The way I think about it is this: Canada is on the Titanic. It is sinking. So how can we get off this boat and make it to a safer shore?
The Conservative Party’s climate plan formally acknowledges that the ship is sinking. There are many in the party who disagree—but as a whole, they propose to marshal people in a careful and measured manner towards the main lifeboats, making sure to not to tread on the toes of the oil and gas tycoons and other titans of industry on the way.
The Liberal party has realized there are more people than the main lifeboats can hold, and that we have to load up those boats at a faster pace if everyone’s to make it off the ship in time. So they’ve searched the whole ship and found all the extra boats, done some quick patching, and are piling people into them in an orderly but rapid manner. If they’re lucky, the number of boats might just be enough.
The NDP is helping load the existing boats, planning to buy more boats (though it’s not entirely clear from where, or whether they’d arrive in time), and ransacking people’s staterooms for anything else that might float—tables, benches, doors—to provide an extra safety net.
The Green Party is sounding the alarm as loudly as they can, pushing people towards the rail and urging everyone to hurry up, that the ship is sinking faster than we thought. They haven’t counted the boats, but they’re doing everything they can to move people towards them as quickly as possible. In fact, it’s in large part due to their warnings that everyone else is moving faster than they previously were.
The BQ is guiding people into boats at a rapid pace as well, though with a focus primarily on their fellow Quebeckers.
Finally, the People’s Party of Canada is sitting in the ship bar, hurling abuse at anyone who attempts to claim the ship is sinking. As it lists to one side, they double down, claiming that it’s just a wave pushing us over temporarily and those alarmist sailors have no idea what they’re talking about.
We aren’t the only ship in the ocean, though. Climate change is a global problem and Canada is the ninth largest cumulative global carbon emitter. Even if we do everything we can by ourselves, that won’t be enough to fix the problem.
What we plan for outside our borders is just as important as what we do inside them. And with the COP26 climate meeting coming up in Glasgow in November, there will be collective choices made about what is and what is not acceptable, who is or who is not rowing the right direction, and who is sinking their ship. So what I’d like to see from the leaders of each of the parties is more about Canada’s role in a world that is collectively acting on climate change. I’d like for each of them to recognize that we sink or swim together, not apart. And by exerting our influence and our leadership, and using our voices to advocate for change beyond our borders, we can help change not only our own country, but the world.

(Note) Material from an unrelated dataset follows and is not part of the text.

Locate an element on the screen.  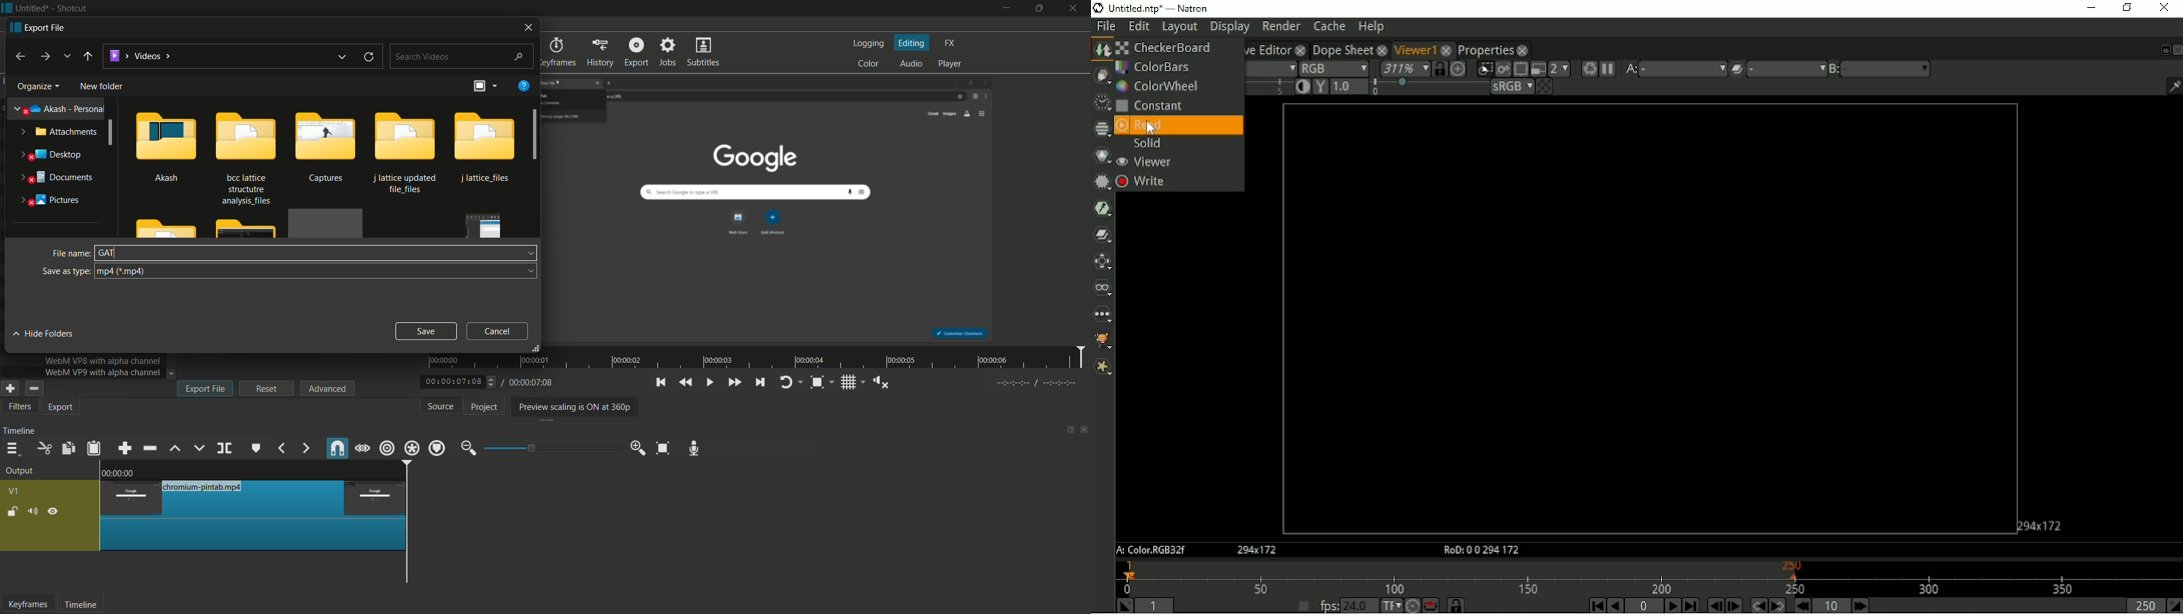
split at playhead is located at coordinates (225, 449).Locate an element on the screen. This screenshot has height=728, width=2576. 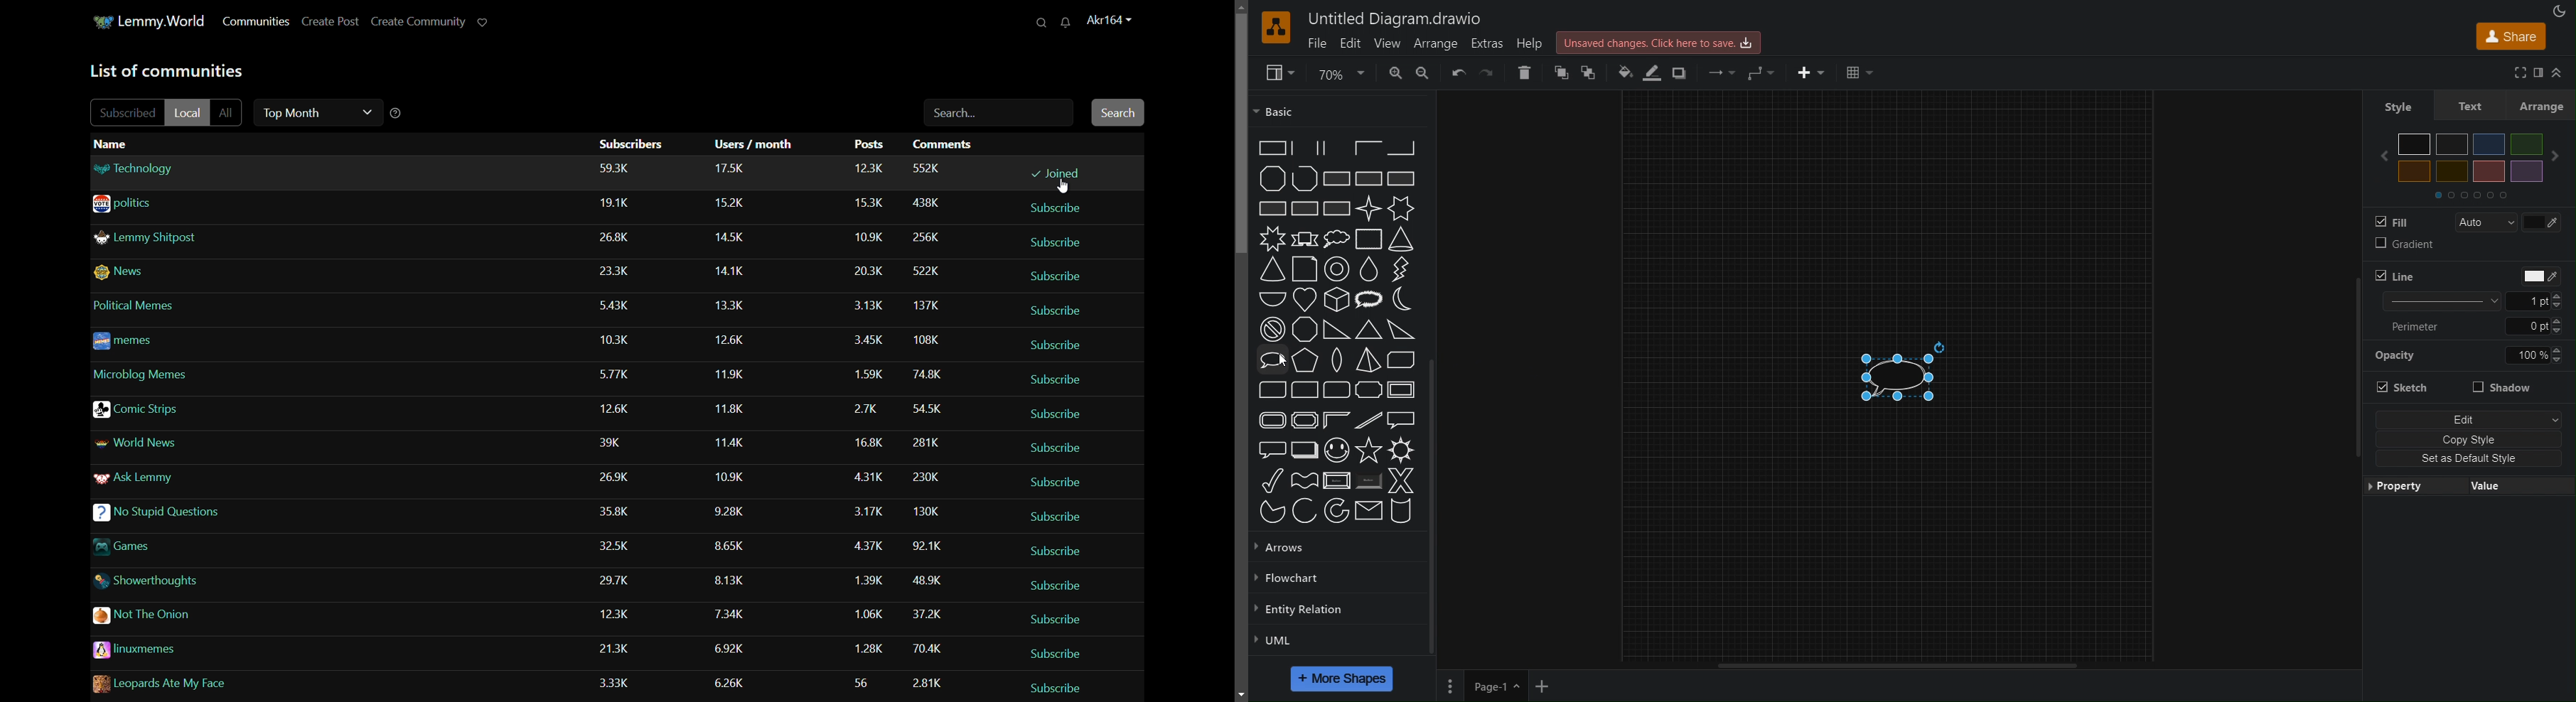
70% is located at coordinates (1338, 75).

Where do you come in? By using your voice—and your vote—to advocate for change. That’s how ordinary people have changed the world before, and it’s how we can—and must—again.
Conservatives: B for ambition, B- for feasibility
Greens: A+ for ambition, C- for feasibility
Liberals: A- for ambition, A- for feasibility
NDP: A for ambition, C- for feasibility
BQ: N/A for ambition, B+ for feasibility
Katharine Hayhoe is a climate scientist and a professor at Texas Tech University who wrote this in her personal capacity. Her new book, Saving Us: A Climate Scientist’s Case for Hope and Healing in a Divided World, will be released the day after the election.
1According to this April 2021 analysis, for a 66 percent chance of meeting the 1.5 degrees C Paris target, net zero CO2 emissions must be achieved globally by 2045 to 2060 and in Canada by 2045 to 2050 (with emission reductions of 40 to 45 percent by 2030). To meet the 2 degrees C target, global CO2 emissions must reach net zero by 2065 to 2080 and Canadian emissions by 2060 to 2090.